Extrait du texte:

Autant dire que l’ambiance était au beau fixe, Ludo s’étant embrouillé avec Su Gi. La dernière semaine, j’ai été muté dans la « packing line » de C. Plus de caisses à porter, le bonheur ! Et pour mon dernier jour au petit matin, ils m’ont mis à l’ouverture et vidage des poissons. Certains poissons ne sont pas « standards » et ne passent pas dans la machine à vider le poisson, du coup ils sont vidés manuellement. Hmmm merci le cadeau, j’ai failli remplir le poisson avec mon petit déj. J’ai fait une heure et j’ai fui au grand désespoir de la responsable, mais hé c’était le dernier jour…

Les bons souvenirs de R.

Heureusement que j’avais Su Gi, avec qui j’ai bien sympathisé. Je peux maintenant insulter n’importe quel coréen dans sa propre langue, peut être que ça me servira un jour... Lui aussi a appris les classiques « putain » « trou du cul » et « caca ». C’est ça le voyage, un échange culturel…Faut bien se détendre entre deux caisses à porter. Et puis il y avait Ludo le français of course, parler français de temps en temps est agréable.

Les records d’heure et de fric

Je crois que jamais nous n’avons travaillé autant et gagné autant d’argent en si peu de temps. Un peu plus de 4000$ chacun en un mois (soit 2000€). Ça paye le travail de nuit avec certaines heures à 10€ net de l’heure, idem pour les heures du dimanche. Et oui certaines semaines, on travaillait 7j/7 si voulu. C’est comme ça que l’on a fait une semaine de 72h en travaillant samedi et dimanche. Surtout que l’on a du coup enchaîné 9 jours de boulot d’affilée. Mais ça nous convenait à merveille, vu que l’objectif était de se faire beaucoup d’argent en peu de temps, mission accomplie ! Heureux d’avoir fini, l’ambiance devenait pesante et les articulations de nos mains s’en souviennent encore. Ah le majeur qui se déboîte en pleine nuit hmmm.

Consigne:
Recopiez à l'identique le passage de l'extrait qui va de « Les records d’heure » jusqu'à « pleine nuit hmmm. ».

Segment de données:

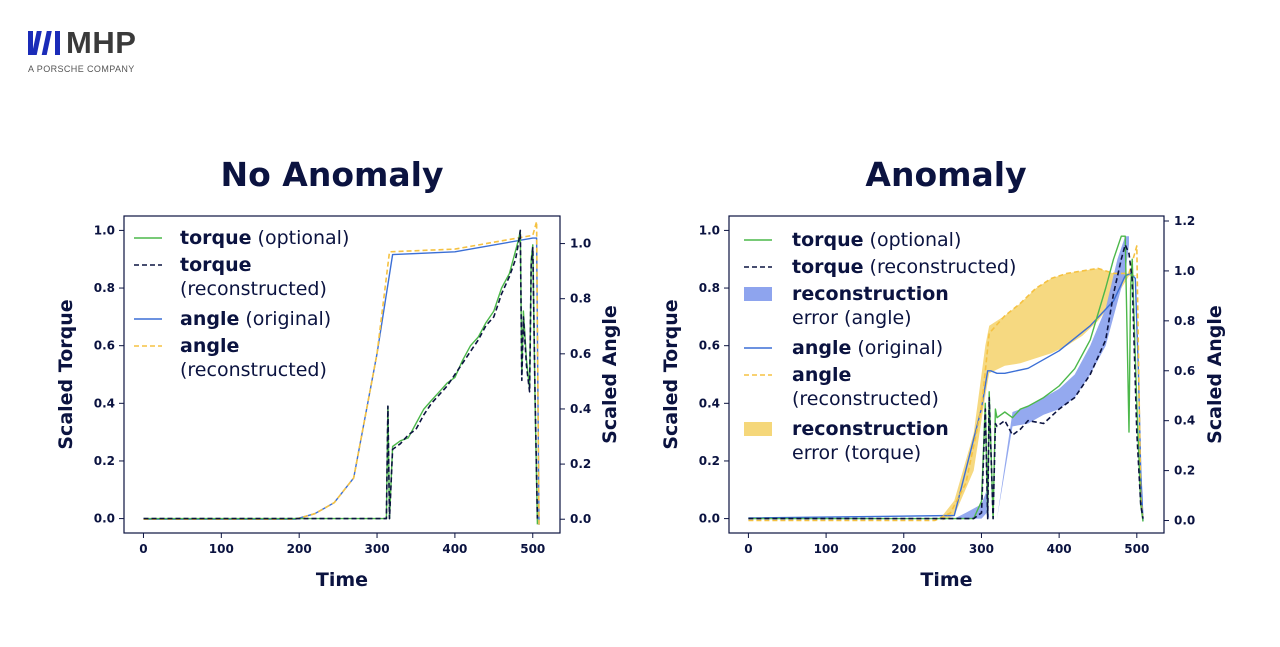 This screenshot has width=1280, height=647. What do you see at coordinates (946, 174) in the screenshot?
I see `chart-title: Anomaly` at bounding box center [946, 174]. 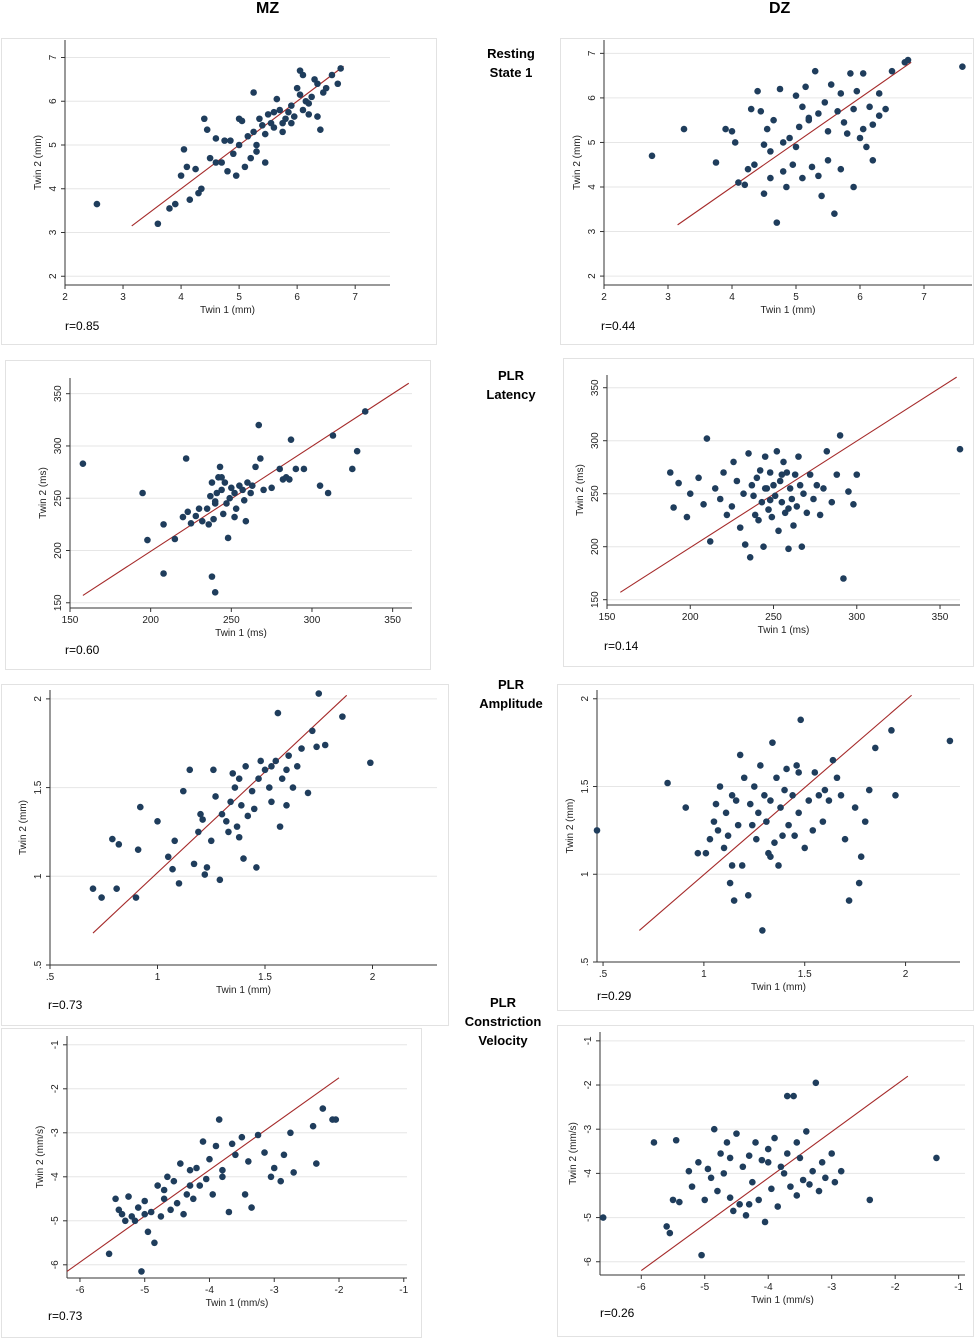 What do you see at coordinates (772, 178) in the screenshot?
I see `scatter-plot-dz-resting: 2 3 4 5 6 7 2 3 4 5 6 7 Twin 1 (mm) Twin 2 (mm)` at bounding box center [772, 178].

Zone de réponse:
Les records d’heure et de fric

Je crois que jamais nous n’avons travaillé autant et gagné autant d’argent en si peu de temps. Un peu plus de 4000$ chacun en un mois (soit 2000€). Ça paye le travail de nuit avec certaines heures à 10€ net de l’heure, idem pour les heures du dimanche. Et oui certaines semaines, on travaillait 7j/7 si voulu. C’est comme ça que l’on a fait une semaine de 72h en travaillant samedi et dimanche. Surtout que l’on a du coup enchaîné 9 jours de boulot d’affilée. Mais ça nous convenait à merveille, vu que l’objectif était de se faire beaucoup d’argent en peu de temps, mission accomplie ! Heureux d’avoir fini, l’ambiance devenait pesante et les articulations de nos mains s’en souviennent encore. Ah le majeur qui se déboîte en pleine nuit hmmm.